REQUEST
In the forum thread about a first humidor, what does the original poster say he must buy before he starts seasoning it?

QUOTED PASSAGE
** Start **
# First humidor :)



## Plop007 (Jul 8, 2009)

Well I placed an order from CI last week for my first humidor and I got it today.

Here are some pics.





































I will began the seasoning right away once I go and buy some distilled water..


----------



## MattB (May 28, 2009)

looks good


----------



## JP_26 (Dec 29, 2008)

Looks like a nice solid humidor. Nice purchase.


----------



## Habanolover (Feb 22, 2006)

Nice looking humi you got there! :tu


----------



## tx_tuff (Jun 16, 2007)

Very nice, enjoy!


----------



## Blaylock-cl (Apr 28, 2006)

Looks great, Kyle. Best of luck with it! :smoke:


----------



## Tarks (Mar 3, 2009)

Sweet! Now for the fun part. Filling it.


----------



## karmaz00 (Dec 5, 2007)

very nice


----------



## Juicestain (Jul 10, 2009)

Nice! This is the same humidor I started with. :thumb:


----------



## Plop007 (Jul 8, 2009)

Thanks everyone.

Yeah looking forward to trying many cigars.


----------



## DSturg369 (Apr 6, 2008)

Very nice Kyle! :tu


----------



## mc2712 (Mar 14, 2008)

Great looking humi, Congrats!


----------



## SmokeRings (Jul 5, 2009)
** End **
Collection entries
** Start **
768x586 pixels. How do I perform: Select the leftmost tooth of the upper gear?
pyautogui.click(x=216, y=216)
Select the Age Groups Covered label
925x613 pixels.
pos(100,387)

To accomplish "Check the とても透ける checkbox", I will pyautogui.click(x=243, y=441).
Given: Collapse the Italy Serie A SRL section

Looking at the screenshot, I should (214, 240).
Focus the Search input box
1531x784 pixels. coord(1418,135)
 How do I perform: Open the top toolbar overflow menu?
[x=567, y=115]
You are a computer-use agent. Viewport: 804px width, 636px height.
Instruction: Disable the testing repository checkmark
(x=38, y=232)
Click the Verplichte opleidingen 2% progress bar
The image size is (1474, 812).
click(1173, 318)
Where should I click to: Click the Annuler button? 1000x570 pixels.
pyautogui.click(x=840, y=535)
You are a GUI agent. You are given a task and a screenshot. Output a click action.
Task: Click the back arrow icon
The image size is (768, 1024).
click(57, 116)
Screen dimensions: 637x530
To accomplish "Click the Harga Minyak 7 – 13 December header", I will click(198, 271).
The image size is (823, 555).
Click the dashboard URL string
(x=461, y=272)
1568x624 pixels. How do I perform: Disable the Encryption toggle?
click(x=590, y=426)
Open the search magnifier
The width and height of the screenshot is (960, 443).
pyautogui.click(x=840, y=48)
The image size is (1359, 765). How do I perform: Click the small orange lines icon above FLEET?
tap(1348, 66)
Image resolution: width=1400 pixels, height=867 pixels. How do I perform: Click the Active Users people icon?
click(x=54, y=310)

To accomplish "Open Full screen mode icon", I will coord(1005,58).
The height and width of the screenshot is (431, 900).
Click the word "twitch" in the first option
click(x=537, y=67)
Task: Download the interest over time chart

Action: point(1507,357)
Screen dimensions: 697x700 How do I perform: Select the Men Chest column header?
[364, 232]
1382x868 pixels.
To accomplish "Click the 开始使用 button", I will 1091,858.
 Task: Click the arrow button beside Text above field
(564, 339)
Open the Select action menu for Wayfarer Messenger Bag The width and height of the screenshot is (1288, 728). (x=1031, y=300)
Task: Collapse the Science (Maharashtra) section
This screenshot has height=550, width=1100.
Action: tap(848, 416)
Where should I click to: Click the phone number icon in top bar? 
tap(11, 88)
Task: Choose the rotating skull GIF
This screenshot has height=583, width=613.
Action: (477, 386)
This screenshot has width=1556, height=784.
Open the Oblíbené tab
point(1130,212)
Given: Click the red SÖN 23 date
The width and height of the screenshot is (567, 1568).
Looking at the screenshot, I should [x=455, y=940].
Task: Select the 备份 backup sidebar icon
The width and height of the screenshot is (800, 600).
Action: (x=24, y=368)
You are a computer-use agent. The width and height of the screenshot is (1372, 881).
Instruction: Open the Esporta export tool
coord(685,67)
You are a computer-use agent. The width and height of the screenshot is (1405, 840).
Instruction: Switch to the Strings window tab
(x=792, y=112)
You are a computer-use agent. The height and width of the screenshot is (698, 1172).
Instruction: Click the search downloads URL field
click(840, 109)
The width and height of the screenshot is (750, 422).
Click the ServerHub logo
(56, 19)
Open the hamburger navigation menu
** End **
TASK RESULT
Distilled water.